• _Aim of the exercise_: Which lines of the material run from the one containing "Image resolution: width=1285" through the one containing "click(390, 618)"? Recast those lines, both ends included, as a JSON list of strings, one string per line, with any blank lines left out.

• _Supplied material_:
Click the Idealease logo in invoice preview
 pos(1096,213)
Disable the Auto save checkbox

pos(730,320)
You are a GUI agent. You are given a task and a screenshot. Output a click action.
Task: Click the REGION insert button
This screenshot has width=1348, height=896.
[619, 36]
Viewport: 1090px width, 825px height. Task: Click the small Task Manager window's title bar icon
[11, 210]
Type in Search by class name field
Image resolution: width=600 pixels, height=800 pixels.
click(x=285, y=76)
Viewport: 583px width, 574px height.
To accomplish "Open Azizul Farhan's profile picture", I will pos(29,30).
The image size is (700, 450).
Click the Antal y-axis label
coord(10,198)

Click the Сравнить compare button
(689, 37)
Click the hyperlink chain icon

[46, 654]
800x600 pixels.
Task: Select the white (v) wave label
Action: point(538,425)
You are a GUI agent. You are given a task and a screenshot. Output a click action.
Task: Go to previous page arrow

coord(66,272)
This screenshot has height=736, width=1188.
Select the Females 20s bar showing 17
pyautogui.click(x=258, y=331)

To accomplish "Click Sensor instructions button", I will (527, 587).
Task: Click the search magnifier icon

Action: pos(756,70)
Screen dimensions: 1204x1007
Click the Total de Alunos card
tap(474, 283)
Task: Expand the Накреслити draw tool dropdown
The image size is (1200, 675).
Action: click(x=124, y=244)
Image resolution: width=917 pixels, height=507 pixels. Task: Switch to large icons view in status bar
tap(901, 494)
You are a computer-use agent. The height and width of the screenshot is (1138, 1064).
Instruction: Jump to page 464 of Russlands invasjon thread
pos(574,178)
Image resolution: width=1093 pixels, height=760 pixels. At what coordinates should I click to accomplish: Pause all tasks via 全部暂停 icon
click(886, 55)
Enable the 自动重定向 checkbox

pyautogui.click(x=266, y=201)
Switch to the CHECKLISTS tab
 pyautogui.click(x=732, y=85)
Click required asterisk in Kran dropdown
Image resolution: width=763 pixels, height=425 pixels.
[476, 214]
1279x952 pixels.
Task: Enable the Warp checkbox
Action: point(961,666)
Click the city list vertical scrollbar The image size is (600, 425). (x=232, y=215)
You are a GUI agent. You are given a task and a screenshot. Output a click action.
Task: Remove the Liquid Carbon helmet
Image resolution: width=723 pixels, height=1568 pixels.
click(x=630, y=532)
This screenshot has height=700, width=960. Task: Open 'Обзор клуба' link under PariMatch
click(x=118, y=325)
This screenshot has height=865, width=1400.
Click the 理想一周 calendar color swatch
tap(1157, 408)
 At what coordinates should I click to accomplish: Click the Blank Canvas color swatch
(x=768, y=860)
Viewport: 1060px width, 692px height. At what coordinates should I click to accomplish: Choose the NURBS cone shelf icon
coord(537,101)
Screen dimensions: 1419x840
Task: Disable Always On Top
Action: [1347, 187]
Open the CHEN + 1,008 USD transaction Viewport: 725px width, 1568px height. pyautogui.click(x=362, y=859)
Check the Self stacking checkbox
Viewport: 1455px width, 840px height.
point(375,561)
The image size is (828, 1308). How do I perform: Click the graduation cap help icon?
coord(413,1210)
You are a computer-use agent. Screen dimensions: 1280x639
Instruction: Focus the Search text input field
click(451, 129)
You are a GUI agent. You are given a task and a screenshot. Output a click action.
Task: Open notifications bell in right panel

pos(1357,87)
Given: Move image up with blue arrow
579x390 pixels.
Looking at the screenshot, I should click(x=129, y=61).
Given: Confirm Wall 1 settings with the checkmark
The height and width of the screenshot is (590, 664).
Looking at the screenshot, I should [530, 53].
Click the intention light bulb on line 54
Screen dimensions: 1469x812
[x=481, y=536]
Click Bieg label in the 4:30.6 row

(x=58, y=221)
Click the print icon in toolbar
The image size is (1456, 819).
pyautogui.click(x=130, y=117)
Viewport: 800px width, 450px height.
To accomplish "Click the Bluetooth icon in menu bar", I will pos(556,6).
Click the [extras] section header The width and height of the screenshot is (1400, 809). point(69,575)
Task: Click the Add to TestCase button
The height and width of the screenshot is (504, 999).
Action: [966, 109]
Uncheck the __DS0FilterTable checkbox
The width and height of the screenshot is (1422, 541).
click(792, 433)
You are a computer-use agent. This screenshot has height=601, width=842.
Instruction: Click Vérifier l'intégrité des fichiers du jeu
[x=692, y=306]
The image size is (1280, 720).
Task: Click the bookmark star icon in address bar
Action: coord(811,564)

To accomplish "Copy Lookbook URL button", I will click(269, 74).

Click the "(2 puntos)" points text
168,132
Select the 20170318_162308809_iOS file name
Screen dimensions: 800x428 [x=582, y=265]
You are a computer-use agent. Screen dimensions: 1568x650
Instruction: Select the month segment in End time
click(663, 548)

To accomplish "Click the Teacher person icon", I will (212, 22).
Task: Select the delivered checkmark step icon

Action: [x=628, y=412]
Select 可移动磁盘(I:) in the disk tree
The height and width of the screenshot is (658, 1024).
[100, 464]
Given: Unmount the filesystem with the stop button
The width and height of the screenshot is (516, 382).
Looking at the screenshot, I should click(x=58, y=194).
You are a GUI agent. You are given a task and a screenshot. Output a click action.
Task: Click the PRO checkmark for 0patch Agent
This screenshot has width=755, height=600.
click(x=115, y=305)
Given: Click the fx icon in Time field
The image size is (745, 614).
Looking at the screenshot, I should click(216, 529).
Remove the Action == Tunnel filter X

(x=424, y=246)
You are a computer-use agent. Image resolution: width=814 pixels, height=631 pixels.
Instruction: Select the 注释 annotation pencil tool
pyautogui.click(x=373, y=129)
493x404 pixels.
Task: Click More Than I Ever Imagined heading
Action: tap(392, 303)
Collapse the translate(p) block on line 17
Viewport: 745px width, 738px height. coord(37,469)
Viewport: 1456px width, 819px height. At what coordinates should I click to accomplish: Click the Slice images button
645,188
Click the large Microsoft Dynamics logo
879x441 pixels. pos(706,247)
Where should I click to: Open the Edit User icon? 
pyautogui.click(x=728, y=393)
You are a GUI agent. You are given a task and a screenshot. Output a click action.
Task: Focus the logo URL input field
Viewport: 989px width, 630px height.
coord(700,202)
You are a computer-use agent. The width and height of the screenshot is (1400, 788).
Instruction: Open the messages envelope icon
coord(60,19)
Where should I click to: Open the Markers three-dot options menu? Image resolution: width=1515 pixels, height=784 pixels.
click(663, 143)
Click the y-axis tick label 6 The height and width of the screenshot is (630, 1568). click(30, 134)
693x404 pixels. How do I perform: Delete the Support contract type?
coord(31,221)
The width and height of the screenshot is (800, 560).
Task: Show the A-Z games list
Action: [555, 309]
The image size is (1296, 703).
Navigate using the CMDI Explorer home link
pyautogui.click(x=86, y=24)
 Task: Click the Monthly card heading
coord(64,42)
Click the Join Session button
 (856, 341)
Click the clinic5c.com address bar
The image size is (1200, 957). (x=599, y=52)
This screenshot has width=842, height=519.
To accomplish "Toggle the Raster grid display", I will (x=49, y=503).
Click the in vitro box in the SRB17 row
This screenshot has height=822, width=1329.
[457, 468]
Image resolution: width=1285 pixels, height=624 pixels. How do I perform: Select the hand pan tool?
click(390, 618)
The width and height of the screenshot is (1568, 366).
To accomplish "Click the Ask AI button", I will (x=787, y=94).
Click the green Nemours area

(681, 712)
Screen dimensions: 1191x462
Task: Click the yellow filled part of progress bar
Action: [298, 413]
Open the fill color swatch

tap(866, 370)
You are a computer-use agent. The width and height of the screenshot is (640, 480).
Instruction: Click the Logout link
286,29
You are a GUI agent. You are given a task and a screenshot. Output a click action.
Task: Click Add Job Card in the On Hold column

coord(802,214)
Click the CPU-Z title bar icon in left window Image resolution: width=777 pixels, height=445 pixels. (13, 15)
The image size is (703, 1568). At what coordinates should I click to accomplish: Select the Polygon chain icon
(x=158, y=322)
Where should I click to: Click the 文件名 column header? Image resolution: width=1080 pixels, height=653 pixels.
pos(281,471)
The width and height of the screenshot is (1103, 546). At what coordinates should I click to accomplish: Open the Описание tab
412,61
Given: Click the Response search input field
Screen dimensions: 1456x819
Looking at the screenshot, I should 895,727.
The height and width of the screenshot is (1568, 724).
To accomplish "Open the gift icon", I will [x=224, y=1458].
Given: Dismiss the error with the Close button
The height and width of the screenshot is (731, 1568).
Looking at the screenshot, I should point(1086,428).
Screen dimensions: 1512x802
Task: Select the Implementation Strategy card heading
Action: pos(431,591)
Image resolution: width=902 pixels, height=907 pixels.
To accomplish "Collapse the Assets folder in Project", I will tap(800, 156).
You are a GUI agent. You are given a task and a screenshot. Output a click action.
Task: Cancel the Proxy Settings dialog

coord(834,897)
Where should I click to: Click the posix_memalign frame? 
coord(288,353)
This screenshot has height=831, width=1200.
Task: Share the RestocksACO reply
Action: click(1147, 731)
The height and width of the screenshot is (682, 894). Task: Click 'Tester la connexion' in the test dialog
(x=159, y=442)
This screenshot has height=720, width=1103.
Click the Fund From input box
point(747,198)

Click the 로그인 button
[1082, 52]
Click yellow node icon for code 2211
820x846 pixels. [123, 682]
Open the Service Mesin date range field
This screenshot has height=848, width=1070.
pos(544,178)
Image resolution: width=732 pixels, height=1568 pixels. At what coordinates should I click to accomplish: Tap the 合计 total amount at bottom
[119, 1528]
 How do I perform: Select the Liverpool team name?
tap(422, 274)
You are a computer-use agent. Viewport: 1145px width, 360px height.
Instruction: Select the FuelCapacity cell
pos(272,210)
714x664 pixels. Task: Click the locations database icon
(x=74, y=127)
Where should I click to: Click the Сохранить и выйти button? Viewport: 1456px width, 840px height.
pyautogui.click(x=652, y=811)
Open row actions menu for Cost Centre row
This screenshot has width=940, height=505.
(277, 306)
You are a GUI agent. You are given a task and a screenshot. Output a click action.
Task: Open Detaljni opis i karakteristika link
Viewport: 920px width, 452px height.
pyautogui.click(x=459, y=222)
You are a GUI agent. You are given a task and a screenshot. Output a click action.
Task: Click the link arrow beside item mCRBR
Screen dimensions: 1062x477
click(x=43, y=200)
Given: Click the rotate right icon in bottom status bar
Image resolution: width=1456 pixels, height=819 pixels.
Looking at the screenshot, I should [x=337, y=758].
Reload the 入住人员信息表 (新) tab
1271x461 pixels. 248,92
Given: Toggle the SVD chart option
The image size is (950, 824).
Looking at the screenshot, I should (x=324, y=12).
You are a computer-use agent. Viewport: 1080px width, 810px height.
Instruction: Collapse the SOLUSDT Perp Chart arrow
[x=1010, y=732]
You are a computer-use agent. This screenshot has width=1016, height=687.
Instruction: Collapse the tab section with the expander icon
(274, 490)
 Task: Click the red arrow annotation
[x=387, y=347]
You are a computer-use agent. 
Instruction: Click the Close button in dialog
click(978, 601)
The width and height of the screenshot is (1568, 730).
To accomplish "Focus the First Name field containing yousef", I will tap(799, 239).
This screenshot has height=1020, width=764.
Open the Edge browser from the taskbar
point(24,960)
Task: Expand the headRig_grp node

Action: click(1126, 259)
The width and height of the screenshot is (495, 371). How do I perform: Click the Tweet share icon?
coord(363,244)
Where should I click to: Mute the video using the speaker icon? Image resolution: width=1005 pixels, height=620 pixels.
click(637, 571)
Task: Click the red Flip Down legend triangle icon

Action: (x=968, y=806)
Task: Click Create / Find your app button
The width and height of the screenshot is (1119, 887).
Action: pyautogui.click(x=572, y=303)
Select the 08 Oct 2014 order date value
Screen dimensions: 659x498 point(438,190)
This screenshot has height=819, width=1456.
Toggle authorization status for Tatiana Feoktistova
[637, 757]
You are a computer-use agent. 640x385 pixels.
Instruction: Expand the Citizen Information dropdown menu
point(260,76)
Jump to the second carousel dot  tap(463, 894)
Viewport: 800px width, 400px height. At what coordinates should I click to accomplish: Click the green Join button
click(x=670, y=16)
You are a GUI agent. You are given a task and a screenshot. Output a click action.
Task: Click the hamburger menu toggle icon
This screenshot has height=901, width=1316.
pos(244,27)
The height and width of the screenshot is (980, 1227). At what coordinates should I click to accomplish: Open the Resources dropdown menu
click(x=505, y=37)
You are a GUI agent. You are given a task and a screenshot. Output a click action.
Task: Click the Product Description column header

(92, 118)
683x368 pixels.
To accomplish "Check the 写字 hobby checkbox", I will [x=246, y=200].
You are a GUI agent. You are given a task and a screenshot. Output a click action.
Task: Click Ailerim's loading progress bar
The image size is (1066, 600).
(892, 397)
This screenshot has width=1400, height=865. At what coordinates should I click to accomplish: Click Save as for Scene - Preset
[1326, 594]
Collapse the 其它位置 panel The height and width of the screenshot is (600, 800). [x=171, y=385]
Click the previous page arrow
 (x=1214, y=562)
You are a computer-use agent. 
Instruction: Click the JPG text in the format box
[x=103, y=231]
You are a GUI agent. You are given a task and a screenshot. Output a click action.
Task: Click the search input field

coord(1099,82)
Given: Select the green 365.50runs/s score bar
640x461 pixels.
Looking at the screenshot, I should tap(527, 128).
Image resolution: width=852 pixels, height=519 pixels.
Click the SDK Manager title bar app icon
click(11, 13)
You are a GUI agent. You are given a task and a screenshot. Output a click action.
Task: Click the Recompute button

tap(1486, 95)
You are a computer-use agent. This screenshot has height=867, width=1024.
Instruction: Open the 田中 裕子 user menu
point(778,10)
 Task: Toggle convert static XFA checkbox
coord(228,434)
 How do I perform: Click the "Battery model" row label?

• _Solution to the exercise_:
[
  "Image resolution: width=1285 pixels, height=624 pixels. How do I perform: Select the hand pan tool?",
  "click(390, 618)"
]